If you’ve known me for awhile, you’re aware I’m not very good at showing my true emotions (i.e. my total lack of reaction to my husband’s wedding proposal) and I’m not very good at asking for help (i.e. my entire PhD experience). I blame part of this on my “only-child-independent-nature” and my fantastic parents (in all seriousness, they are amazing people) who taught me how to be independent and self-reliant. They did indeed teach me how to give as well as ask for help, but I think some things came so easy to me at a young age I assumed it was shameful to ask for assistance when needed. Not to mention, as a society we’re not the greatest at promoting the whole “we’re all in this together so ask for help” attitude. Asking comes with some assumptions and stereotypes.
All through high school and college, I worked my butt off. Yes, I did ask for help on occasions, and gladly received it when given. Even with all the give and take, I don’t think it ever really sunk in to step outside myself, my experiences, and truly stop for a moment and see myself and my struggles as part of the bigger world, or even as part of the small world consisting of my family and friends. I think I knew this in some ways. I’m not a blind hermit, but I didn’t grasp that the anger, the pain, the fear (of failure, success, of everything) was also part of the whole, and I could have dealt with it better if I had only asked…
You see, I’ve started to learn these things on my own only in the last year or so through MANY heart-wrenching conversations with my amazing and supportive husband and many moments of inner-dialogue.

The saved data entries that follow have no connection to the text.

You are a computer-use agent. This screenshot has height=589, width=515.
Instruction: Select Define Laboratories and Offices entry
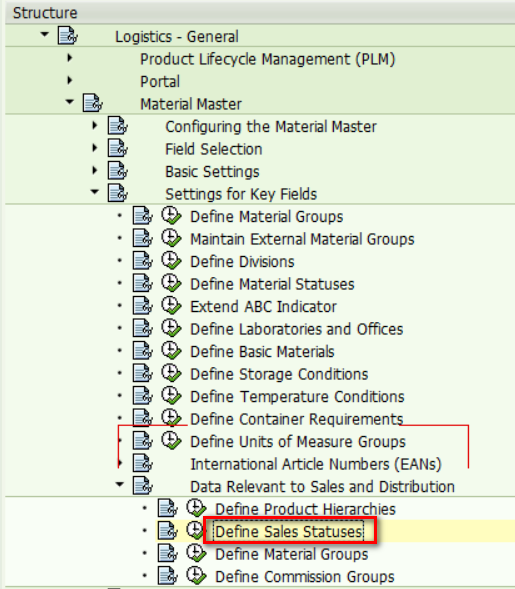(x=297, y=329)
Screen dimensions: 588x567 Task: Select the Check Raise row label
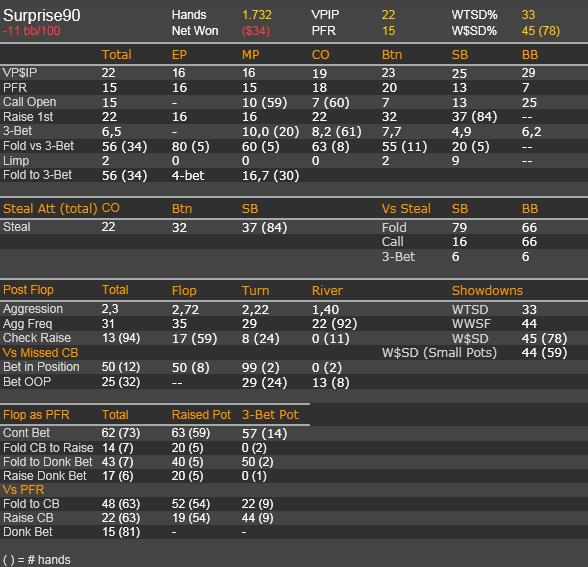click(x=37, y=338)
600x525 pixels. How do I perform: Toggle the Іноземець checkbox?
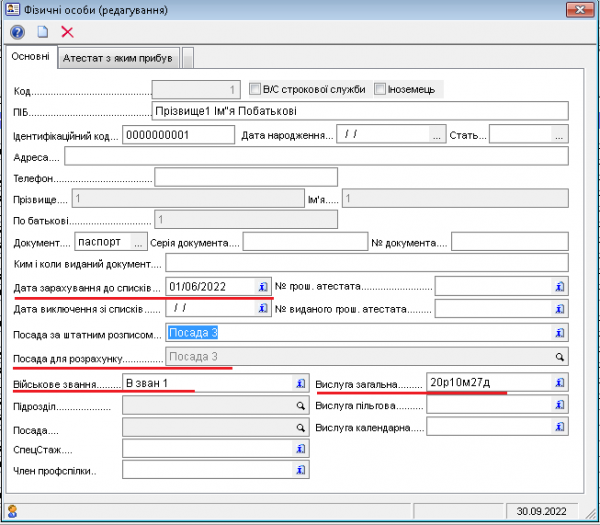click(x=380, y=89)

Amanda vocalizes the thoughts I wish I had known only a few years ago, and in doing so, provides us stubbornly and fiercely independent people with valuable lessons on why we should ask and what it really means when we choose to do so.
In The Art of Asking, Amanda is talking specifically from the experiences of an artist who asks of her fans and the general community to support her art, and in doing so, they get to be part of it and experience the music, the love, the beauty. But, as she learned in the process, asking is so much more. When we bare ourselves through asking, we let people see a bit more of our secret-selves. We crack the locked door around our heart and expose it to potential pain. It will get hurt. If not at first, eventually some splinter will work it’s way in, but if we remain open and ask for help in removing that splinter, the wound will heal and our heart will grow tenfold. Corny as it may sound, the truth of the matter is rather simple.

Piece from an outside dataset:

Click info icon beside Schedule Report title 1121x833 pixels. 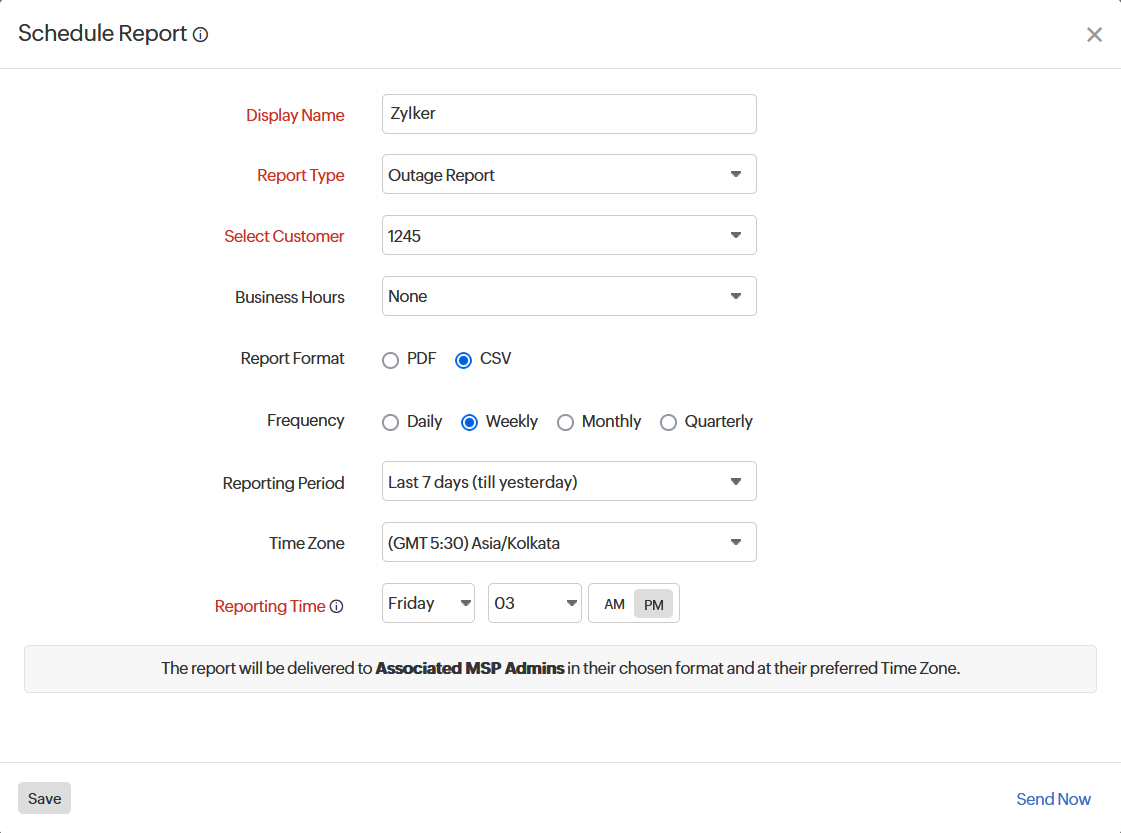pos(200,35)
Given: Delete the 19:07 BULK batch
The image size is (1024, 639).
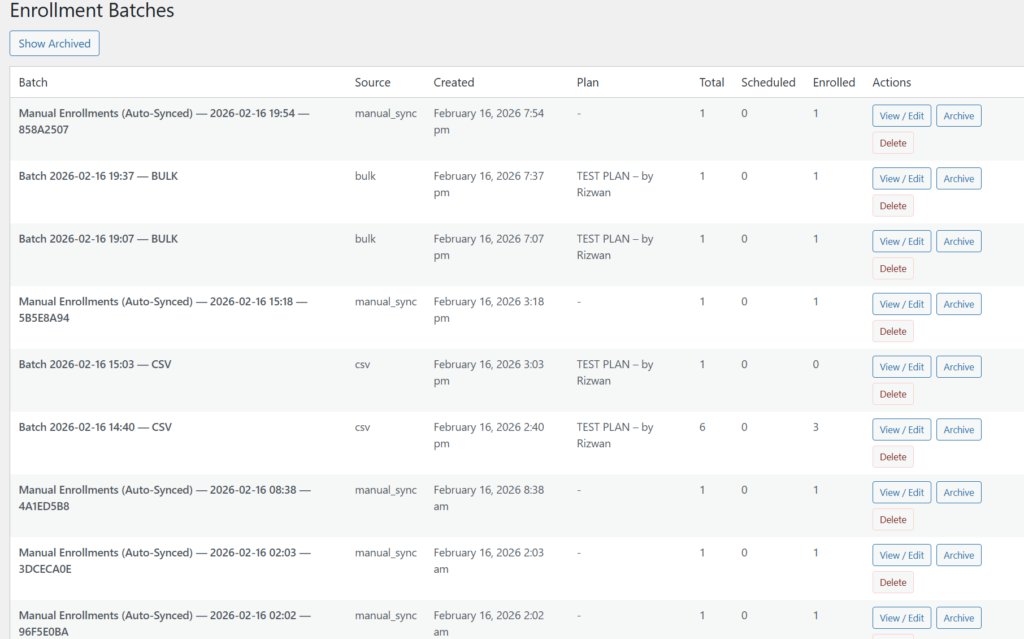Looking at the screenshot, I should [x=892, y=269].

There are too many passages I could examine here, quote, or explain how I cried, laughed, smiled, and just simply said “YES! That! THAT!” as I made my way through Palmer’s gift of a memoir. Instead I want you to experience it (seriously, go find a copy, borrow one–I’ll share!). The little random snippets of her life, gently and sometimes haphazardly stitched together as a quilt–of moments, treasures, life lessons–create a whole picture that genuinely is affecting on the heart, and the mind. It promotes critical thinking and introspection, and in simple words, speaks to the damn human soul whatever it may be. Don’t let the jumping around throw you for a loop either. I promise it will make sense. After all, doesn’t our mind usually jump around, connecting the dots from random, seemingly unconnected moments throughout our lives?

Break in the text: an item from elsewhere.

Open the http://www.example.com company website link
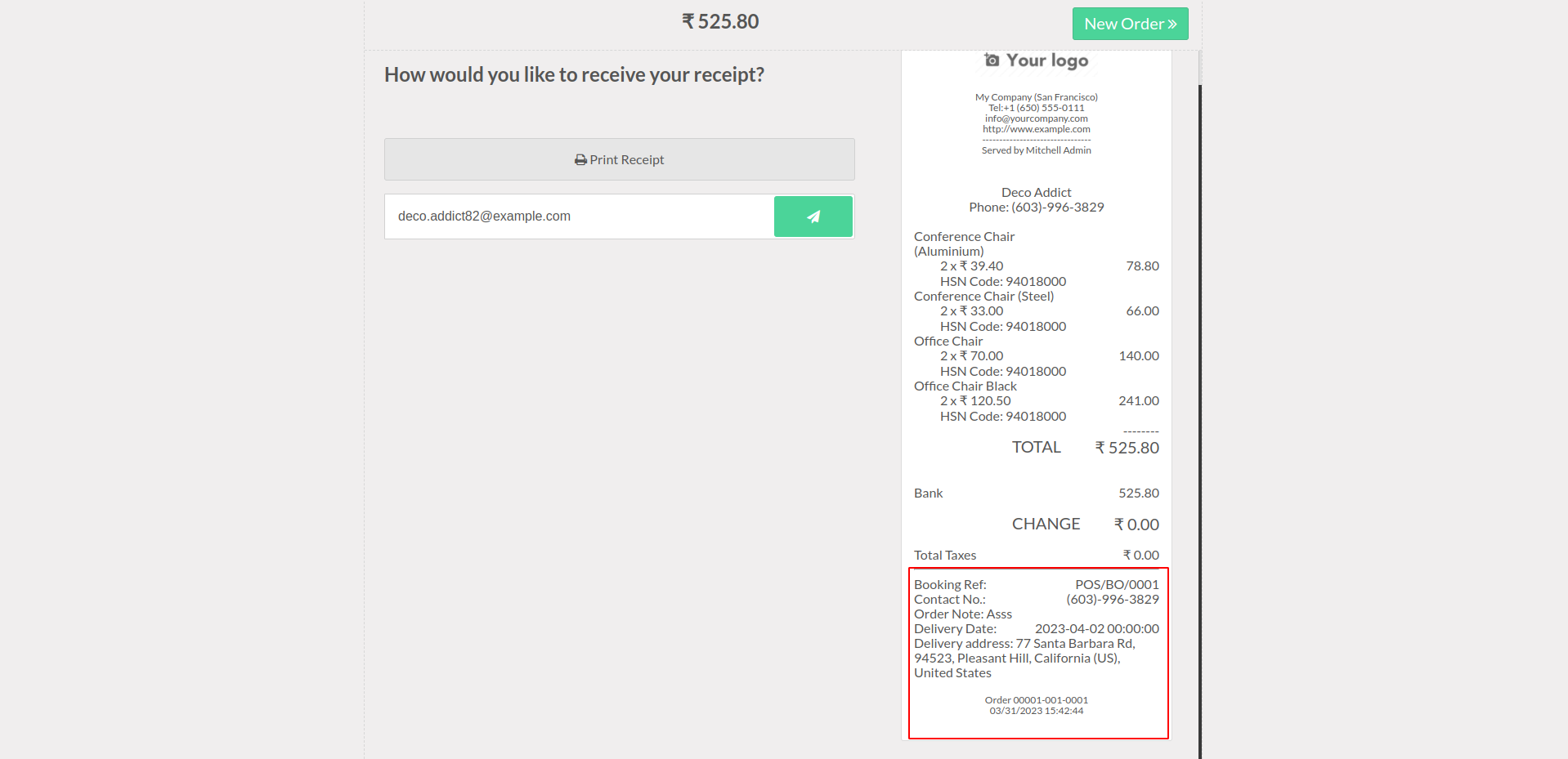Viewport: 1568px width, 759px height. [1036, 129]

One last thing I need to mention in this awkward rambling of my first semi-book review, is something Amanda brings up near the end of her book (page 276): a quote from one of my all time favorite tales, Margery Williams’ The Velveteen Rabbit. The Rabbit is talking to the Skin Horse about what it means to turn Real:
“It doesn’t happen all at once,” said the Skin Horse. “You become. It takes a long time. That’s why it doesn’t often happen to people who break easily, or have sharp edges, or who have to be carefully kept. Generally, by the time you are Real, most of your hair has been loved off, and your eyes drop out and you get loose in the joints and very shabby. But those things don’t matter at all, because once you are Real you can’t be ugly, except to people who don’t understand.”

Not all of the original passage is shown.